▶ Problem to work on: Scan the listing for the word "will" and give the number of lines where it appears, with no other text.
════════
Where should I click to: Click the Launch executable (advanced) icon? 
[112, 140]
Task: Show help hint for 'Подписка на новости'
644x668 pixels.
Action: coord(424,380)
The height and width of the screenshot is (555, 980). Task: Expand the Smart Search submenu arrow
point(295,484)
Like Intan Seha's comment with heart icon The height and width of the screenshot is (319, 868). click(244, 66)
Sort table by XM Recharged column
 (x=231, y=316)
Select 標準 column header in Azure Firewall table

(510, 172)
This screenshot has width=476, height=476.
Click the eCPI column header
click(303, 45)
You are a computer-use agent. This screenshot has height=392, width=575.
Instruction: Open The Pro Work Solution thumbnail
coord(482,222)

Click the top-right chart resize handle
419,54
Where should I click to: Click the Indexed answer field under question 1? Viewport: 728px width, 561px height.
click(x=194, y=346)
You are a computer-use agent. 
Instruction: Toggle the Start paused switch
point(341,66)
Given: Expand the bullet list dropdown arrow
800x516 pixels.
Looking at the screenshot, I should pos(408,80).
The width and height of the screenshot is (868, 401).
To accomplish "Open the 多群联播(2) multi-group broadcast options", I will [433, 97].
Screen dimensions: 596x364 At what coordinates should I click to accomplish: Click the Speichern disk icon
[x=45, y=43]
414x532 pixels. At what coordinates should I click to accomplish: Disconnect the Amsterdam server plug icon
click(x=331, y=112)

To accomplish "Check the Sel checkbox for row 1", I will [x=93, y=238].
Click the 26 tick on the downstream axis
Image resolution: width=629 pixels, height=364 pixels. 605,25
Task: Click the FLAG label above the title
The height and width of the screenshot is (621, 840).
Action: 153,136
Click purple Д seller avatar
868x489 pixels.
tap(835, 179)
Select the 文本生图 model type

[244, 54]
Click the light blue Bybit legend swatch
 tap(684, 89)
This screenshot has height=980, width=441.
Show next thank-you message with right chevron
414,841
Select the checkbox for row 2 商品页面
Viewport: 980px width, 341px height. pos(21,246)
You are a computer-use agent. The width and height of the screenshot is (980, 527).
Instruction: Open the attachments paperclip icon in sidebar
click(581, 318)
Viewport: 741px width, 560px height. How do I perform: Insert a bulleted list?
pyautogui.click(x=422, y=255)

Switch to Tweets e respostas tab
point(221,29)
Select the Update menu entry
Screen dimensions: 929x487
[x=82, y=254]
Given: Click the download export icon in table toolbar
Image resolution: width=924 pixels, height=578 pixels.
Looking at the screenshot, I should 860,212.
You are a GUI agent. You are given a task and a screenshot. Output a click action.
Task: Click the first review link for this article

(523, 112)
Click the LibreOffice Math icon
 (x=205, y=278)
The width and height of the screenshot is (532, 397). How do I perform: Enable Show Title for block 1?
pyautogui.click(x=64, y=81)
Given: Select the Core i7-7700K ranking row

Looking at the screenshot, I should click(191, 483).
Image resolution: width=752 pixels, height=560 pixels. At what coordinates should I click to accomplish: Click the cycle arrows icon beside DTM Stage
════════
▶ The completed task: 2